The bike scene has exploded in Vermont. In summer, there are hundreds of trails around the state. Come winter, on a fat bike you can still get out on the trails, get in a great workout outdoors and have just as much fun. Explore the fat biking trails around Okemo and find adventure year round.

What to know about Fat Biking Vs Mountain Biking

Like mountain bikes, fatbikes have big, knobby tires, but fatbike tires are even wider typically at least 3.5” wide. They are meant to be ridden across varying types of trails, from snow to sand, with enough traction to pedal over groomed snow without sinking in. Some riders deflate the tires slightly to absorb different levels of snow hardness and obstacles.

There’s an etiquette to fatbiking too that helps ensure the trails are not ruined and rutted. The Vermont Mountain Bike Association maintains a page devoted to the do’s and don’ts of fatbiking as well as a list of trails that are groomed for winter riding and other resources.

Where to Find Vermont’s Fat Biking Trails

Around Vermont, more and more trail networks are actually grooming their trails for fatbiking. The Vermont Department of Forests, Parks, and Recreation along with partners at the Vermont Mountain Bike Association and Vermont Association of Snow Travelers allow fatbike riders on many established snowmobile and recreational trails in state forests, giving folks a chance to explore Vermont’s most pristine backcountry.

Some recreational Nordic ski areas also allow fatbikers to ride the same trails as cross country skiers and snowshoers. If you want to rent fatbikes, try First Stop Board Barn in Killington, the Woodstock Inn and Resort or head to Grafton Trails and Outdoor Center. All are about 20 miles from Okemo.

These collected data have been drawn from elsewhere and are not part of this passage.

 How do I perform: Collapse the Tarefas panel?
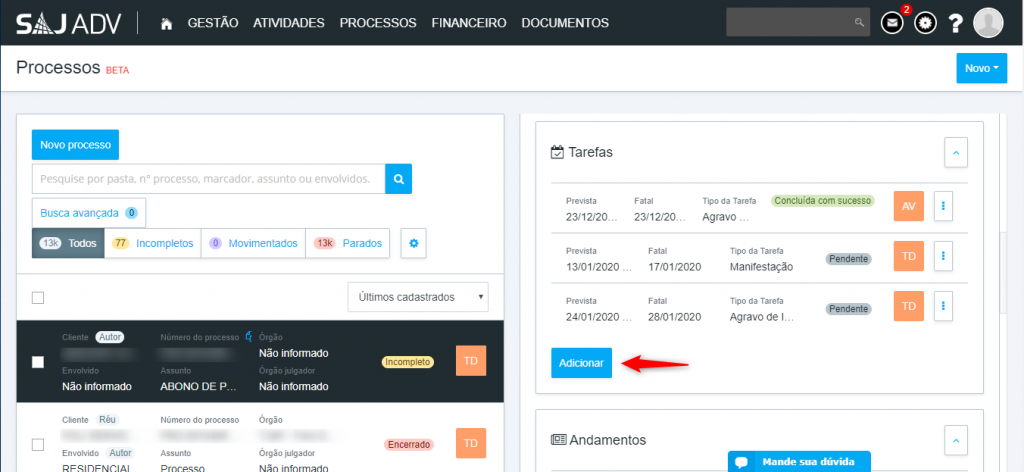click(956, 152)
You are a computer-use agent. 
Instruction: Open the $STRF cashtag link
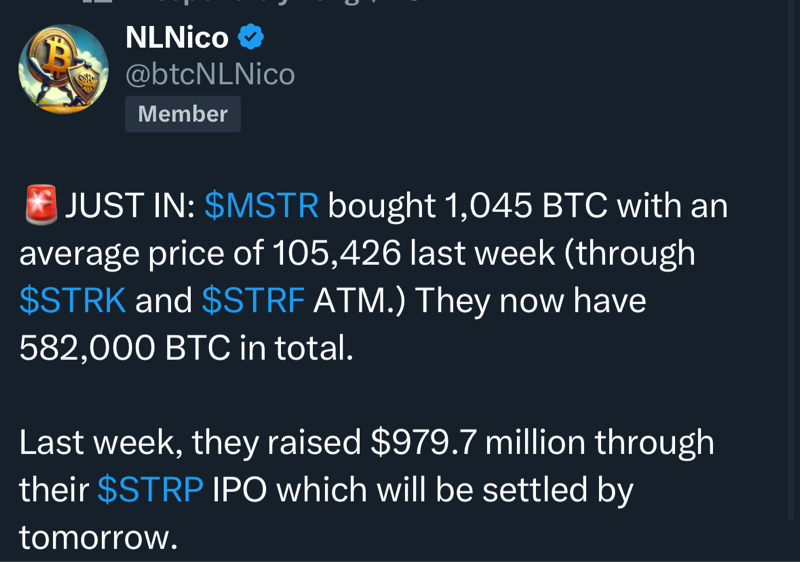click(x=253, y=300)
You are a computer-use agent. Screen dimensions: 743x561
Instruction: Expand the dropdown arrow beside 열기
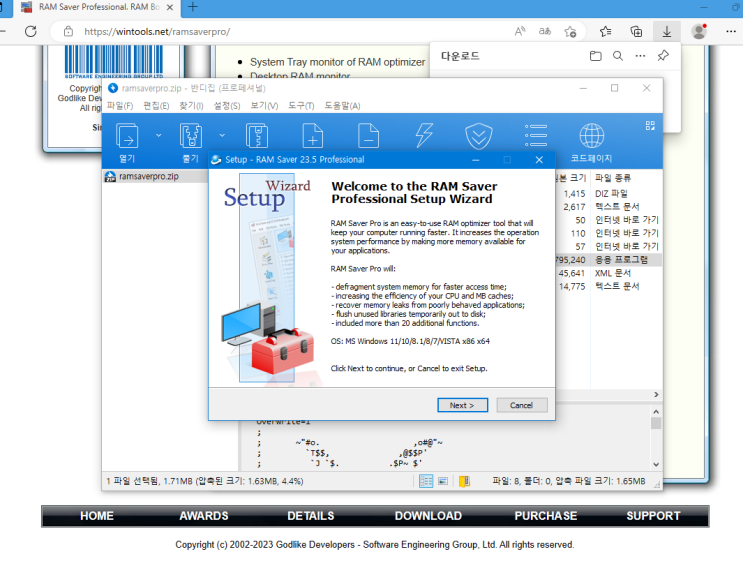[x=158, y=136]

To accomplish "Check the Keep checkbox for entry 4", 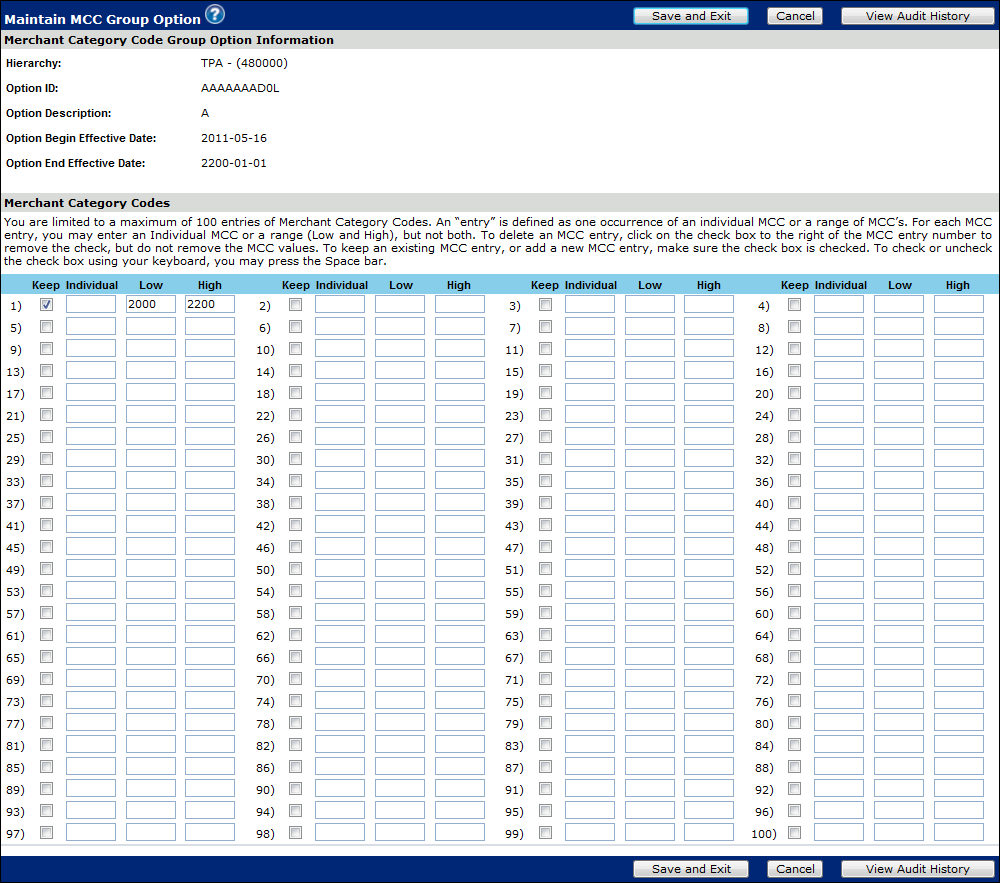I will click(795, 305).
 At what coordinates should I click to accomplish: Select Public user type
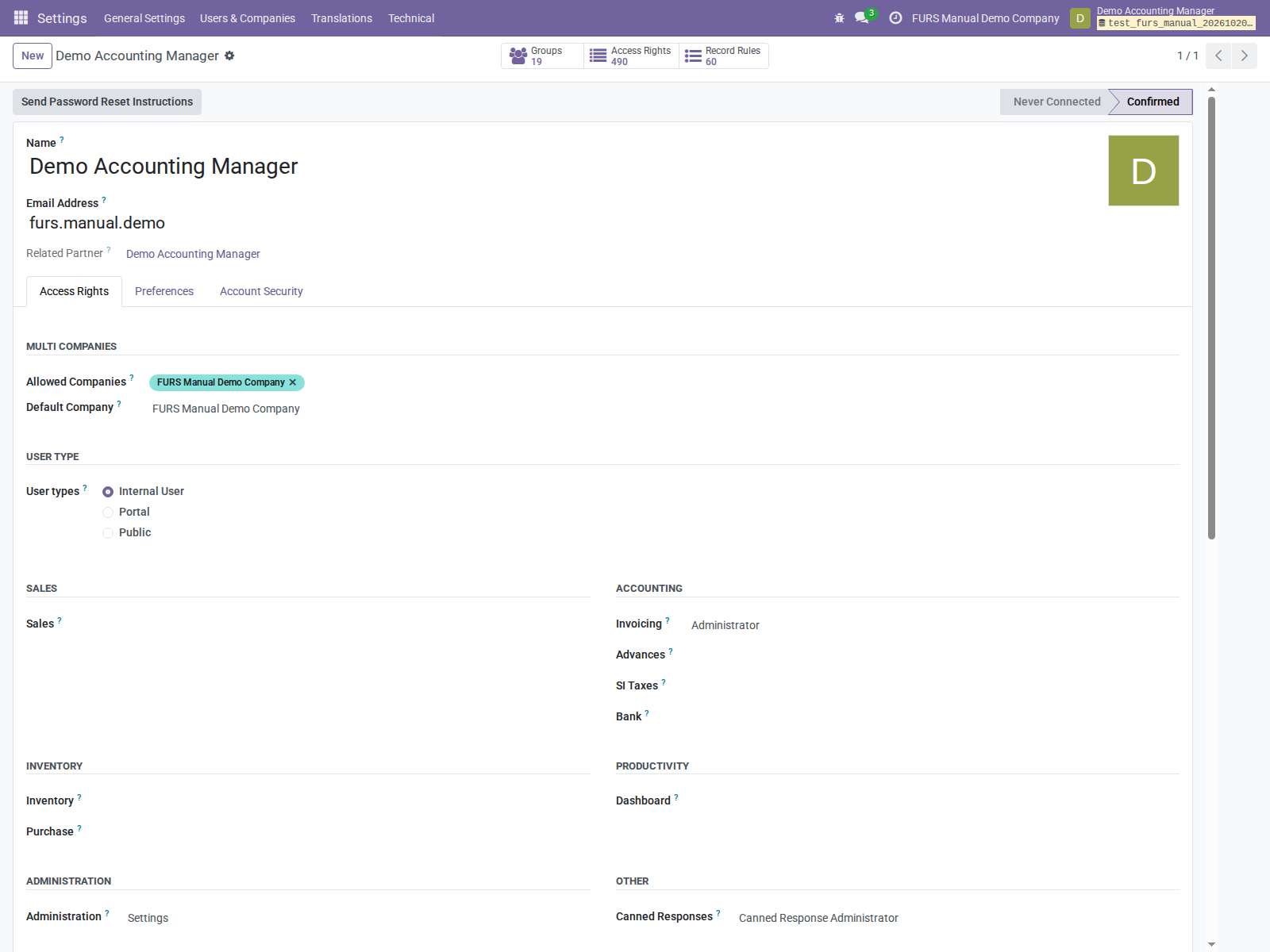(108, 533)
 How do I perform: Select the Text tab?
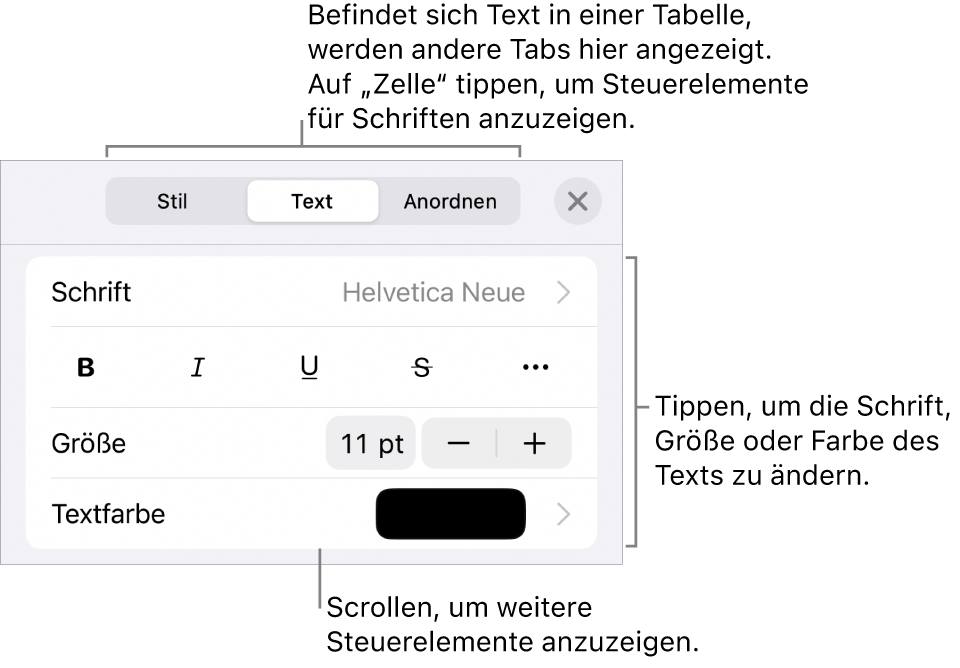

Bryon Lockhart of First Stop says most of the people who rent fatbikes are local cyclists looking to stay fit in the off-season and families looking for a winter activity. “It’s kind of a niche thing,” said Lockhart, an avid fatbike rider. “But it’s something everyone can enjoy. I just love being out in the snow and enjoying the Vermont landscape year-round,” Lockhart says. “In the winter, it’s especially nice to be in the woods in leafless trees, without the canopy. I love just getting all the fresh air I can year-round. The ridge lines are spectacular when it comes to winter riding,” he says. “In the summer and fall, it’s pretty dark and enclosed. In the winter, it’s brilliantly bright with long-distance views.”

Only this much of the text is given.